Here is what I've done:

by kunneth theorem we have: $ H^{*}(P^2 \times P^2 ; Z_2) = Z_2[a,b]/(a^3,b^3) $

now by the above relation for stiefel-whitney classes of product bundle we can write this classes for $P^2 \times P^2$ in terms of $a$ and $b$ :

$w_4 = a^2 b^2 , w_3=a^2b+ab^2, w_2=a^2+ab+b^2, w_1=a+b, w_0=1$

now I should compute operation of fundamental homology class of $P^2 \times P^2$ on each of these elements $w_2^2, w_1^2w_2,w_1w_3, ...$ in $H^4(P^2 \times P^2;Z_2)$ , I've got stuck in this part


Solution 1:

Now that you have all the Stiefel-Whitney classes written down, the hard part is over. To compute Stiefel-Whitney numbers, recall that these are, by definition, obtained in the following way.

Start with a partition of $4$, that is, a sum of a bunch of positive numbers which give $4$. Here are all five of the options: $1+1+1+1,\, 1+1+2,\, 1+3,\, 2+2,\,$ and $4$.

For each choice, form the corresponding product of Stiefel-Whitney class \begin{align*} 1+1+1+1 &\leftrightarrow w_1 \cup w_1 \cup w_1 \cup w_1 \\ 1+1+2 &\leftrightarrow w_1\cup w_1\cup w_2\\ 1+3 &\leftrightarrow w_1\cup w_3\\ 2+2 &\leftrightarrow w_2\cup w_2 \\ 4&\leftrightarrow w_4\end{align*}

The point of a partition is that all the cup products on the right land in $H^4(P^2\times P^2;\mathbb{Z}/2)$. Since every manifold has an orientation class mod $2$, we can pair the element on the right with the orientation class and get a number mod $2$ out. These numbers mod $2$ are the Stiefel-Whitney numbers.

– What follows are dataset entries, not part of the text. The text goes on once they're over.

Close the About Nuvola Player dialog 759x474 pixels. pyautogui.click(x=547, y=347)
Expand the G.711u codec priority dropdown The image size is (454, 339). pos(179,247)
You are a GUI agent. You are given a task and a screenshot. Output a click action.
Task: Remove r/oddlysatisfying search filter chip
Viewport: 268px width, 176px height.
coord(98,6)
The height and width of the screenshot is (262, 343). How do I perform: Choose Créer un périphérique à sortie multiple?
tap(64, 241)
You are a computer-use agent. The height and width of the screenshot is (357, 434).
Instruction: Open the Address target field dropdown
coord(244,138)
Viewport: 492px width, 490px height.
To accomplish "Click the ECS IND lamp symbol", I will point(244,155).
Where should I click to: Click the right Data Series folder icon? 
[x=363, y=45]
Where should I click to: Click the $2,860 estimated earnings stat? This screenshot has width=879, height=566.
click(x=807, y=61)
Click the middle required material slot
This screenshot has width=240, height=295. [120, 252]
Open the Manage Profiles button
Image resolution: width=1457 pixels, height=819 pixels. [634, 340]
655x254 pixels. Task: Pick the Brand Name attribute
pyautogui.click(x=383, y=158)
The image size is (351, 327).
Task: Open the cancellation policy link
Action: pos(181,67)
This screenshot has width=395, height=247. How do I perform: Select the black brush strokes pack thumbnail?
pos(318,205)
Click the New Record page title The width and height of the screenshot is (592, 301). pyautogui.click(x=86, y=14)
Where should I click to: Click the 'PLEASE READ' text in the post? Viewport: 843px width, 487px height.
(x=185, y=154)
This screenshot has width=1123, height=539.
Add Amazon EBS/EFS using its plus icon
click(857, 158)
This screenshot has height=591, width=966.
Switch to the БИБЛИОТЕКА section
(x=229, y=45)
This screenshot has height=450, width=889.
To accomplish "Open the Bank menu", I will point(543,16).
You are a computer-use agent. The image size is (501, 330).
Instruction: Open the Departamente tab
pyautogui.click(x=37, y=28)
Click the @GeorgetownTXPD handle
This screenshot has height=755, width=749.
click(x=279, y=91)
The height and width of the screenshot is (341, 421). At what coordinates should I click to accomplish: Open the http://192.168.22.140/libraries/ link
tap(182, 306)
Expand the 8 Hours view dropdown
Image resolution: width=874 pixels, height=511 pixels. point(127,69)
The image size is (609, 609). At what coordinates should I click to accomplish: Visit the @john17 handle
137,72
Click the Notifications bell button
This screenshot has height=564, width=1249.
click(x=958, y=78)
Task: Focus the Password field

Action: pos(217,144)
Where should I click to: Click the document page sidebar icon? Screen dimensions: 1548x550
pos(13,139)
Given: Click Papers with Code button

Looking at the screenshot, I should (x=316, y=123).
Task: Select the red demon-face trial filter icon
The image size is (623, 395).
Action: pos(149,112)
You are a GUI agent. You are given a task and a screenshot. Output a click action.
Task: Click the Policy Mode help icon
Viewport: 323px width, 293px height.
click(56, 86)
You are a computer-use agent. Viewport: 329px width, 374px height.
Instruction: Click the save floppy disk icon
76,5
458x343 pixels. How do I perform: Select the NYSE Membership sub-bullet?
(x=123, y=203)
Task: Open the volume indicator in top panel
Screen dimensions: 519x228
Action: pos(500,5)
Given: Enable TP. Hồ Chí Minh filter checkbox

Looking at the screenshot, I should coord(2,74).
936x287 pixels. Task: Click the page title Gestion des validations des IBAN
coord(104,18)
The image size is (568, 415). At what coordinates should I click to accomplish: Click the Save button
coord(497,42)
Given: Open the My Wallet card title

By Poincare duality, the orientation class is the dual of the unique element in $H^4(P^2\times P^2,\mathbb{Z}/2)$, that is, it's the dual of $a^2 b^2$. Hence, computing all the Stiefel-Whitney numbers is the same as computing all the above cup products (using the relations $a^3 = b^3 = 0$), and then counting, mod $2$, the number of occurrences of $a^2 b^2$.

Doing this (while supressing the cup product sign) gives \begin{align*} (w_1)^4 &= (a+b)^4 & &= 0\\ (w_1)^2 w_2 &= (a+b)^2(a^2 + b^2 + ab) & &= 0 \\ w_1 w_3 &= (a+b)(ab^2 + a^2 b) & &= 0\\ (w_2)^2 &= (a^2+b^2+ab)^2 & &= a^2 b^2\\ w_4 &= a^2b^2 & &= a^2 b^2.\end{align*}

(Note that the computations are considerable eased by noting we're working mod $2$ so $(a+b)^2 = a^2 + b^2$.)

From this calculation, we see that three of the Stiefel-Whitney numbers are $0$ (mod $2$) while the other two are $1$ (mod $2$).